Working closely with Databricks, the company founded by the team that created the Apache Spark project, the MongoDB Connector has received Databricks Certified Application status for Spark. According to MongoDB leaders, "the certification means that developers can focus on building modern, data driven applications, knowing that the connector provides seamless integration and complete API compatibility between Spark processes and MongoDB."

A blog post notes:

"The connector enables developers to build more functional applications faster and with less complexity, using a single integrated analytics and database technology stack. With industry estimates assessing that data integration consumes 80 percent of analytics development, the connector enables data engineers to eliminate the requirement for shuttling data between separate operational and analytics infrastructure. Each of these systems demands their unique configuration, maintenance and management requirements."

"Written in Scala, Apache Spark’s native language, the connector provides a more natural development experience for Spark users. The connector exposes all of Spark’s libraries, enabling MongoDB data to be materialized as DataFrames and Datasets for analysis with machine learning, graph, streaming and SQL APIs, further benefiting from automatic schema inference. The connector also takes advantage of MongoDB’s aggregation pipeline and rich secondary indexes to extract, filter, and process only the range of data it needs – for example, analyzing all customers located in a specific geography."

 “Users are already combining Apache Spark and MongoDB to build sophisticated analytics applications. The new native MongoDB Connector for Apache Spark provides higher performance, greater ease of use, and access to more advanced Apache Spark functionality than any MongoDB connector available today,” said Reynold Xin, co-founder and chief architect of Databricks.

“Combining Apache Spark, the leading open-source big data analytics processing engine in the Apache Software Foundation, with MongoDB, the industry’s fastest-growing database, enables organizations to fully realize the potential of real-time analytics,” said Eliot Horowitz, co-founder and CTO of MongoDB. “Spark jobs can be executed directly against operational data managed by MongoDB, without the time and expense of Extract Transform Load (ETL) processes. MongoDB can efficiently index and serve analytics results back into live, operational processes, making them smarter, more contextual and responsive to events as they happen.”
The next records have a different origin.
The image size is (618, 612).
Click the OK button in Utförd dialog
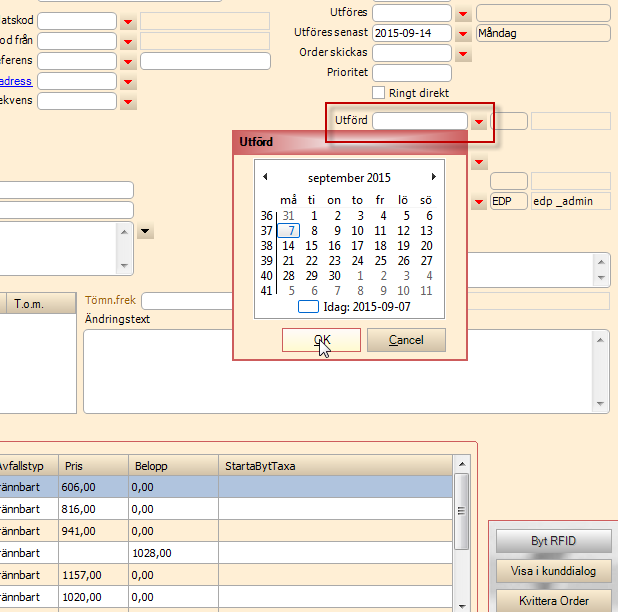pyautogui.click(x=321, y=340)
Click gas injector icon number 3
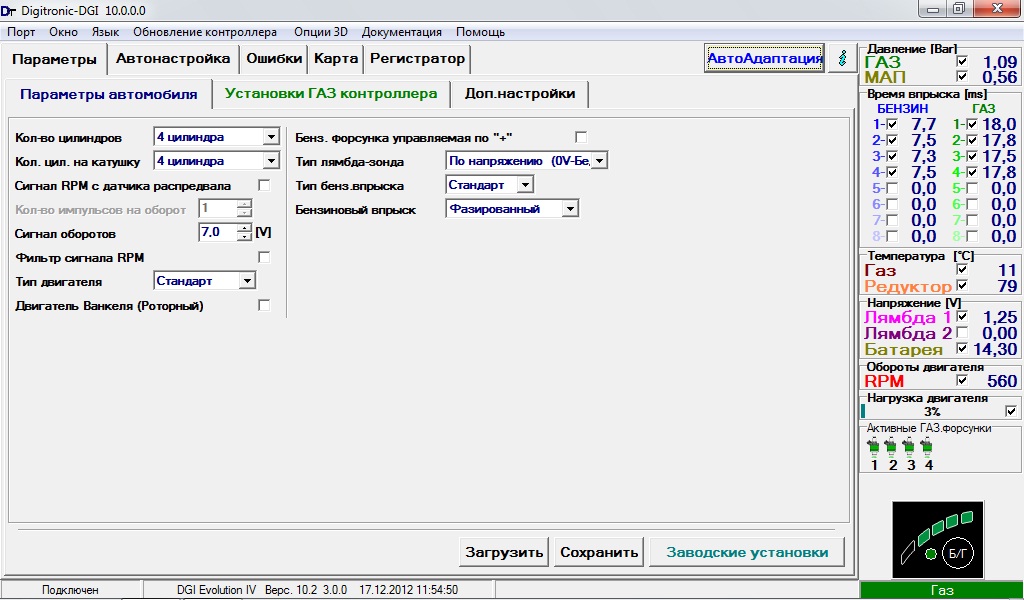The image size is (1024, 600). [x=909, y=447]
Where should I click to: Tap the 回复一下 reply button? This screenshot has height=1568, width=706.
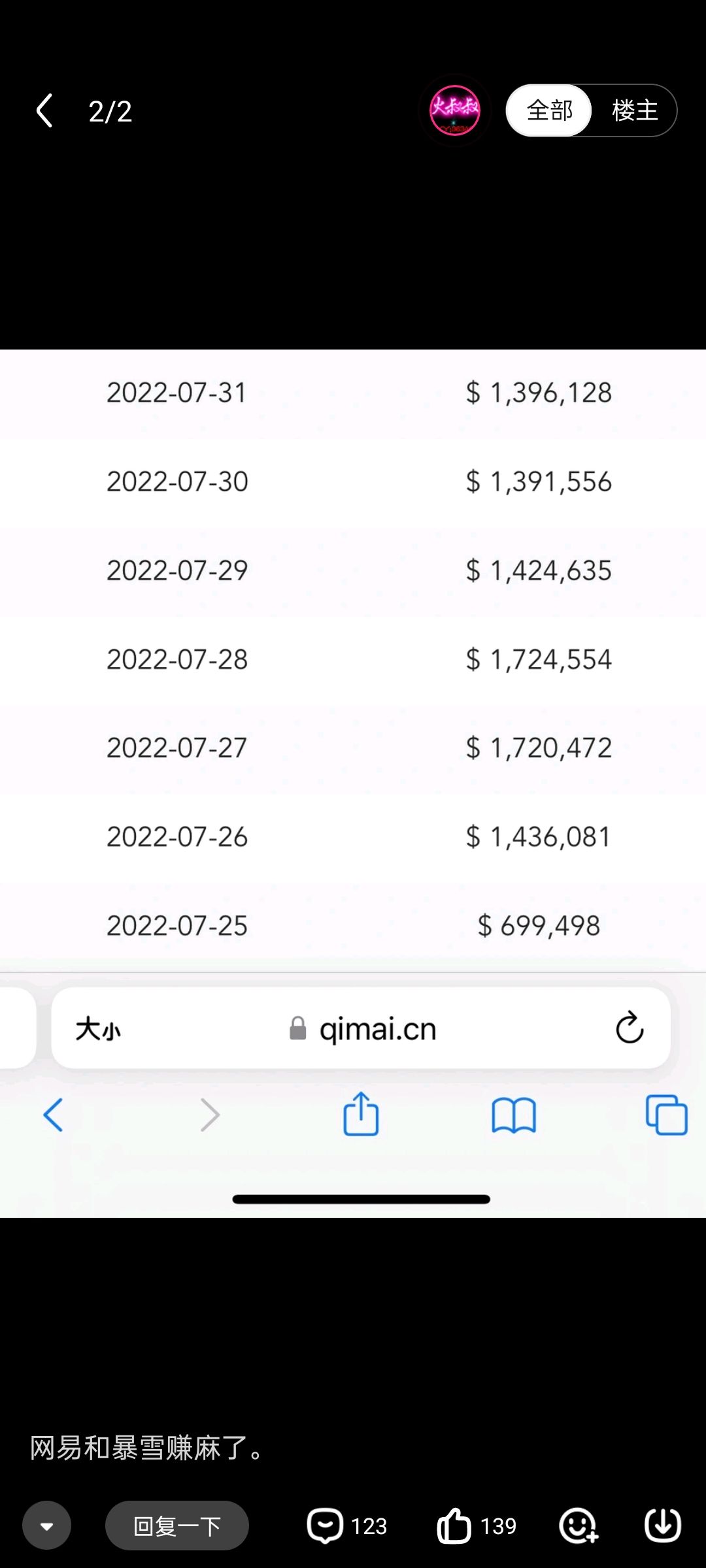tap(176, 1526)
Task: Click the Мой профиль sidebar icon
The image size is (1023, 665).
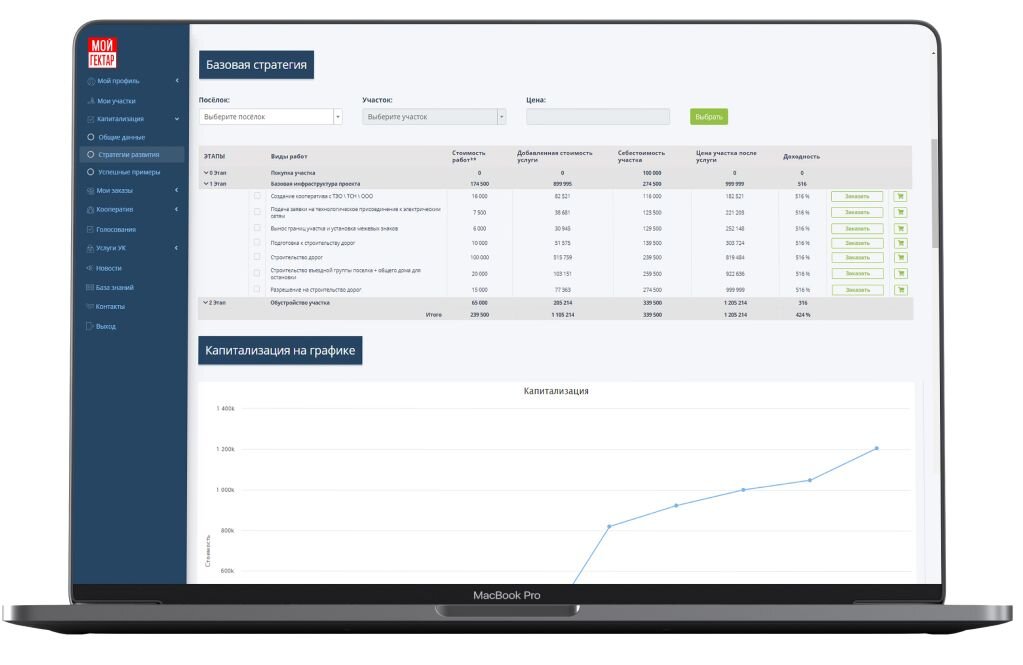Action: (x=91, y=81)
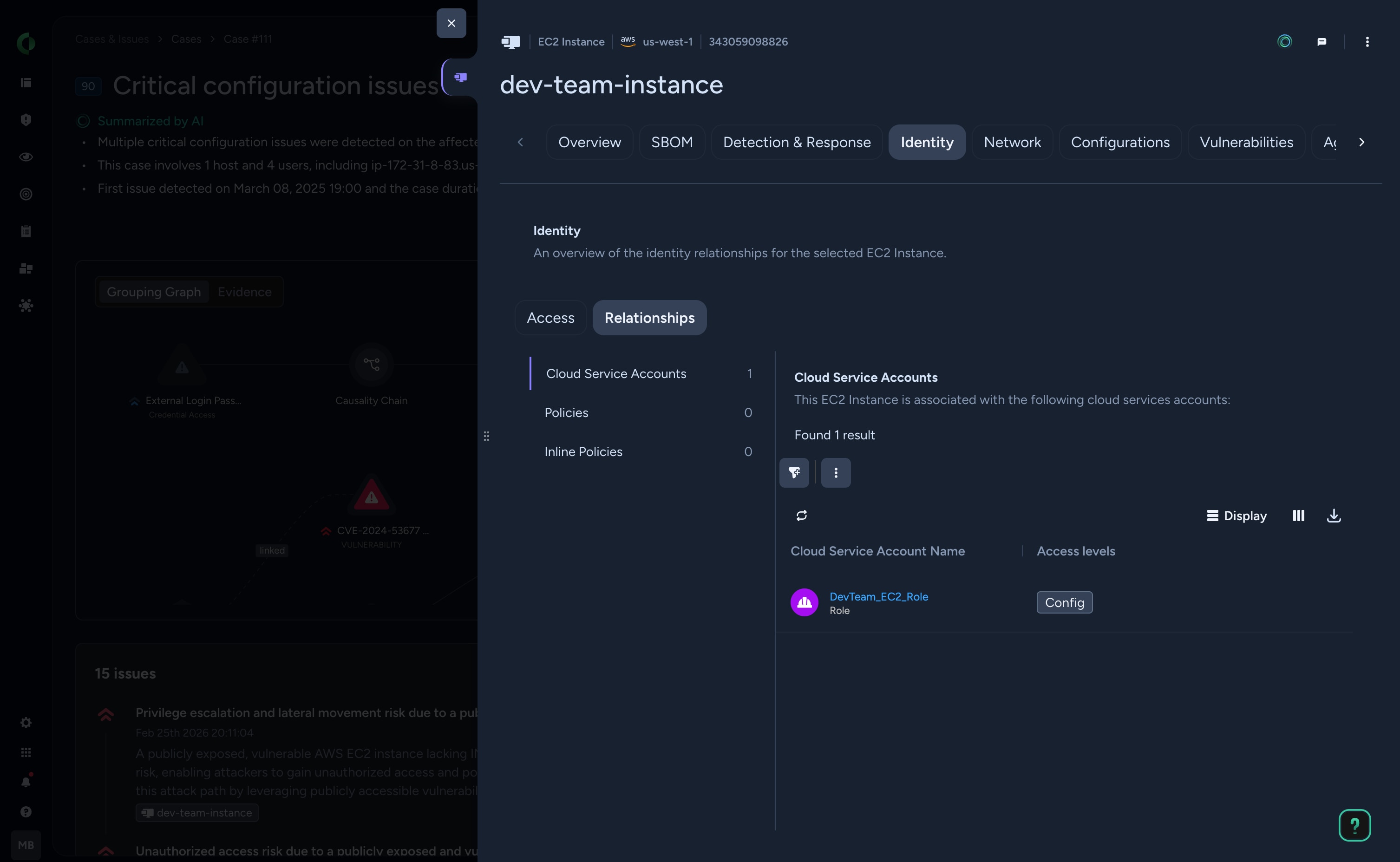Screen dimensions: 1400x862
Task: Click the AI assistant circle icon
Action: click(x=1284, y=42)
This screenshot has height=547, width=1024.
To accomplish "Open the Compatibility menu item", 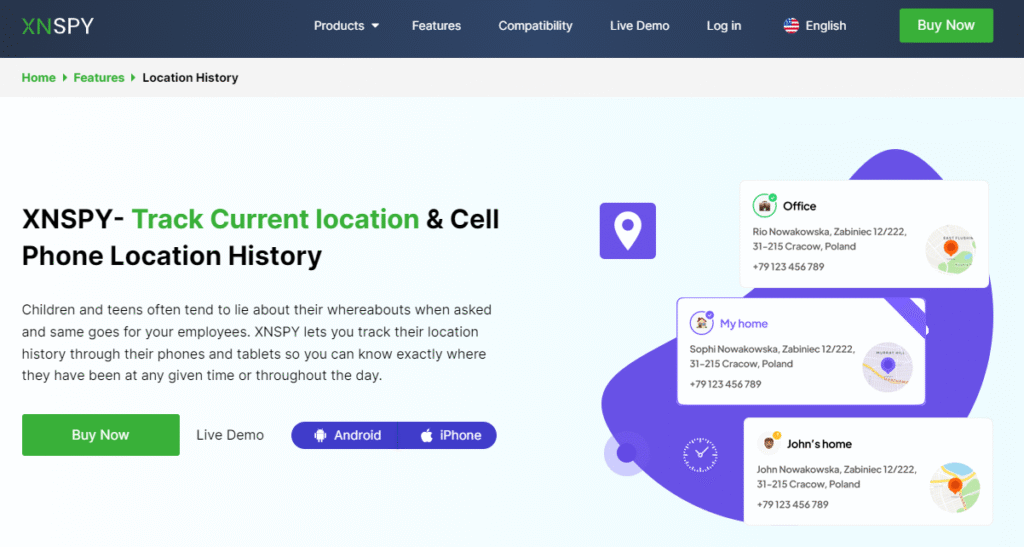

Some folks in the artificial intelligence arena are already taking an interest in the new connector. “Building an artificial intelligence (AI) application requires huge amounts of data to be processed at once, both reliably and efficiently,” said Jeff Smith, Data Engineering Team Lead, x.ai, and author of Reactive Machine Learning Systems. “To store all that data, we use MongoDB for its flexible data model and its scaling capabilities. And to process all of that data to build machine learning models, we build robust pipelines in Scala using the distributed data processing capabilities of Apache Spark. Now, with the new native MongoDB Connector for Apache Spark, we have an even better way of connecting up these two key pieces of our infrastructure. We're rapidly building out a personal assistant who schedules meetings nearly flawlessly, and our datasets are increasing at an exponential rate. We believe the new connector will help us move faster and build reliable machine learning systems that can operate at massive scale.”

You can download the MongoDB Connector for Apache Spark now, and review the documentation.